WORK TASK
Scan the material for the word "Security", and copy each line where it shows up.
——————————
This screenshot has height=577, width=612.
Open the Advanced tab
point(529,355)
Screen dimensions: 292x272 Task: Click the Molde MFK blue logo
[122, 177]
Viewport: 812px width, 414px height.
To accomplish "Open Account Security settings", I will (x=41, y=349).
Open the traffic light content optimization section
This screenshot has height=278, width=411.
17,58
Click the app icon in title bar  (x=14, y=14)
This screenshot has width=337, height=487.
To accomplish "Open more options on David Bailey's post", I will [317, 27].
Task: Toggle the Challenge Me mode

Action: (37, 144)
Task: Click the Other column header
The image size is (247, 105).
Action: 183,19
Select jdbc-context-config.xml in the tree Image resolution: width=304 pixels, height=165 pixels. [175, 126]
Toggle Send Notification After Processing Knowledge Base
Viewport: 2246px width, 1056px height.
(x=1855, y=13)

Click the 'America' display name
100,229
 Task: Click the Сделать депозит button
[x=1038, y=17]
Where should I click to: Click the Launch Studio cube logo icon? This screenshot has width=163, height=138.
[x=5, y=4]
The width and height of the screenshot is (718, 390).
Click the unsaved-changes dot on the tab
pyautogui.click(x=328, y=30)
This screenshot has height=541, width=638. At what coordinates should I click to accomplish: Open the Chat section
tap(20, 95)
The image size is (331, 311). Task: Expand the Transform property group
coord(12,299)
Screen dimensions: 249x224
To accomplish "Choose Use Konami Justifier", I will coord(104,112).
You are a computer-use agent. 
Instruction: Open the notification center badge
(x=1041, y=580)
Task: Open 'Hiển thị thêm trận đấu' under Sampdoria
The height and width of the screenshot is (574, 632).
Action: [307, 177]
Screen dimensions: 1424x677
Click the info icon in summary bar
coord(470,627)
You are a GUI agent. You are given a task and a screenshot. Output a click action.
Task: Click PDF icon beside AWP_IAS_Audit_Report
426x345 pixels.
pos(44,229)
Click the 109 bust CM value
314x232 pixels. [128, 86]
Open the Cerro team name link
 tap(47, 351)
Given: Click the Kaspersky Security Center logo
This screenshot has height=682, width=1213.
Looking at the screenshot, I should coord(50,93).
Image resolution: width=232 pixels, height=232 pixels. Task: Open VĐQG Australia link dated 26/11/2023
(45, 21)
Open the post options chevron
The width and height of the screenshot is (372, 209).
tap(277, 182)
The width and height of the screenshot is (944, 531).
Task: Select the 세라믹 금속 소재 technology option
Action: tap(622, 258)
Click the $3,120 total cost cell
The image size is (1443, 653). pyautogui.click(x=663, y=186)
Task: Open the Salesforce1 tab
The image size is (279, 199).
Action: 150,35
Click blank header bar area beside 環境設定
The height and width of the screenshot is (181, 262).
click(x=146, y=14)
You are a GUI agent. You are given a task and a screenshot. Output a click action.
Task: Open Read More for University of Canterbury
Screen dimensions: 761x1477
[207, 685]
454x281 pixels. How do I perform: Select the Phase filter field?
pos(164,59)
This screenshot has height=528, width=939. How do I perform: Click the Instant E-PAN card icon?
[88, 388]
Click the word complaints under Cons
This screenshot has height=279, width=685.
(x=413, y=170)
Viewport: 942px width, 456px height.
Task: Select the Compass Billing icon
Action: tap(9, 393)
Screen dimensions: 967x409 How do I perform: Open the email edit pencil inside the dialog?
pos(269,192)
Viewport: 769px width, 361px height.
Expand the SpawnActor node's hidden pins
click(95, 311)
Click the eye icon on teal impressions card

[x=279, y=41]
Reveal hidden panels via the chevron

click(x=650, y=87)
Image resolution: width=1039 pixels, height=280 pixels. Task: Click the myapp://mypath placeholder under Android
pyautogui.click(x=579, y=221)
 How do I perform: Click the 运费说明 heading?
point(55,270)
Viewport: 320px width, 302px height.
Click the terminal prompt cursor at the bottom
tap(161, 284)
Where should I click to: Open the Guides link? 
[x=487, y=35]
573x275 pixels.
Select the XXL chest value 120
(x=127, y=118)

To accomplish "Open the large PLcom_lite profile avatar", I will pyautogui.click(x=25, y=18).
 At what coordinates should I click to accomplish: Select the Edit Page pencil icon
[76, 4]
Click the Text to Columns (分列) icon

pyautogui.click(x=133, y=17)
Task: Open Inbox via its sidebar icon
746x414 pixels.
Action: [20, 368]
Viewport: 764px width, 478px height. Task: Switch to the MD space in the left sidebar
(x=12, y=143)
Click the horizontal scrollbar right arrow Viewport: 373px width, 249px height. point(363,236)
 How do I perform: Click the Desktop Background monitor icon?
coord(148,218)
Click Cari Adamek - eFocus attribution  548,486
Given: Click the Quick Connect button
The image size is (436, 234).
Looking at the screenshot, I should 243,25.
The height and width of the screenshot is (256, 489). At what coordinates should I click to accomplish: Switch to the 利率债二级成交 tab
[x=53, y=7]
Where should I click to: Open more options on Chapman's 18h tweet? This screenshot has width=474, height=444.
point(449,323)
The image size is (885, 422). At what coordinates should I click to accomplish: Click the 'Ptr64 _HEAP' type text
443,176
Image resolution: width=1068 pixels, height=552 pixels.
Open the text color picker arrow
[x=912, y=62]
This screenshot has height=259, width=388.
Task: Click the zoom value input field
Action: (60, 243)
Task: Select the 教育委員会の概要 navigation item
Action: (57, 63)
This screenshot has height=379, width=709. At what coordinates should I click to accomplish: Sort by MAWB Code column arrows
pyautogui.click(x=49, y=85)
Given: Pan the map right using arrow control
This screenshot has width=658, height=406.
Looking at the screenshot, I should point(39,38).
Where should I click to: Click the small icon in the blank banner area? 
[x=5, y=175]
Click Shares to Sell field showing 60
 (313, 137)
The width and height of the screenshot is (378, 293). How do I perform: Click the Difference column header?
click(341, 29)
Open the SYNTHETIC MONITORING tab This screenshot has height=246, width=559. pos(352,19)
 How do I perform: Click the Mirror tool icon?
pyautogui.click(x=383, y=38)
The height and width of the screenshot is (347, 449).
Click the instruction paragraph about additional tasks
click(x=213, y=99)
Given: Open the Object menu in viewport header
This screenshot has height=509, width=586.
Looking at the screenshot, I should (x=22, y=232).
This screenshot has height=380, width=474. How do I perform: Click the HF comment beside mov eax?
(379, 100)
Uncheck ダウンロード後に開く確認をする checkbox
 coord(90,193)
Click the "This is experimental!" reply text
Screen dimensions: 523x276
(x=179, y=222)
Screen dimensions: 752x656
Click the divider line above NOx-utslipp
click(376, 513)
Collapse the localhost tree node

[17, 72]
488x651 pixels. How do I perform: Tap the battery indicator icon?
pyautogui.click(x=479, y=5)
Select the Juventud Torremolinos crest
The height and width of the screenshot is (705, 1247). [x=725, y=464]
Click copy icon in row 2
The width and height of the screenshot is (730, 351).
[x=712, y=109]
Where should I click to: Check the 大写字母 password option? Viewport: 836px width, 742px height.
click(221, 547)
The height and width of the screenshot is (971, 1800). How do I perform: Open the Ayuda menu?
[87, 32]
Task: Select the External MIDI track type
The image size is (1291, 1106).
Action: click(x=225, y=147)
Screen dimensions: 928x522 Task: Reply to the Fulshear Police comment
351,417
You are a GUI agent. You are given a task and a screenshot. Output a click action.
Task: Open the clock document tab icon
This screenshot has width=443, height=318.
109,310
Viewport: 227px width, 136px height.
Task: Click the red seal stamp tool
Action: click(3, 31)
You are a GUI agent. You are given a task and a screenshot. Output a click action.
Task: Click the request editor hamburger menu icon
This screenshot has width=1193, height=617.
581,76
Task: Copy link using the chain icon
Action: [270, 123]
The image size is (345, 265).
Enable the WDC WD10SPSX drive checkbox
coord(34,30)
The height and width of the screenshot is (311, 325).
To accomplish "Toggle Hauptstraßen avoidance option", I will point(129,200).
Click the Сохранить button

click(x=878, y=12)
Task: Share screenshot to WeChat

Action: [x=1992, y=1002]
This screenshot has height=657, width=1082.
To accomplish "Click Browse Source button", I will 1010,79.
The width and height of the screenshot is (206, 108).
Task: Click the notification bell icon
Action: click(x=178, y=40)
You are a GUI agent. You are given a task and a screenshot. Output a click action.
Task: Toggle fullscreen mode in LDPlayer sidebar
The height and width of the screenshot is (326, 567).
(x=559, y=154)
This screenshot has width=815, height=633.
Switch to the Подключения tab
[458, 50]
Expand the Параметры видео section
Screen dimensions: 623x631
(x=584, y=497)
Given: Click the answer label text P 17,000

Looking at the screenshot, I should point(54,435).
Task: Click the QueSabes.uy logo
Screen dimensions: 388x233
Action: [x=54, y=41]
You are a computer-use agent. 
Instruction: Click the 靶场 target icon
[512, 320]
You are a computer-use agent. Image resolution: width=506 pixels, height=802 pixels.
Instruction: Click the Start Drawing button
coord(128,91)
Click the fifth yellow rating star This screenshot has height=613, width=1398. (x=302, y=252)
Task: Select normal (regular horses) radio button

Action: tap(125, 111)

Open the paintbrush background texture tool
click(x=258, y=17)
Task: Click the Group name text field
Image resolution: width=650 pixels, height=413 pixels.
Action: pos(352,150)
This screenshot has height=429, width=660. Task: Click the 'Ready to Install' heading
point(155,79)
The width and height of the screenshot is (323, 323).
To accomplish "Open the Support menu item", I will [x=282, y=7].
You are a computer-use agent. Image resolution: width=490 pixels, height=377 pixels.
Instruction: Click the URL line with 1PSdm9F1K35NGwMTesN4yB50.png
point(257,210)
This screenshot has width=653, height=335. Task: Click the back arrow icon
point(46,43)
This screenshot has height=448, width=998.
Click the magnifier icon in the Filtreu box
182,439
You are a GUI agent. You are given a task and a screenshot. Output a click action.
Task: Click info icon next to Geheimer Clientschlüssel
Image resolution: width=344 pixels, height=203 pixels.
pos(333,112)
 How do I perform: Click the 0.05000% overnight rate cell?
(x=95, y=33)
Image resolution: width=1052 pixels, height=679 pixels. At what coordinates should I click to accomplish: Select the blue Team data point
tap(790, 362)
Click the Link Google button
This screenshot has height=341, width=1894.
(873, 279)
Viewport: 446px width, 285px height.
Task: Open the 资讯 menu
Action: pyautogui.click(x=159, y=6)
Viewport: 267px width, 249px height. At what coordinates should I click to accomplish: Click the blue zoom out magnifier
——————————
TASK RESPONSE
To accomplish "Open Account Security settings", I will (x=41, y=349).
Given: Click the Kaspersky Security Center logo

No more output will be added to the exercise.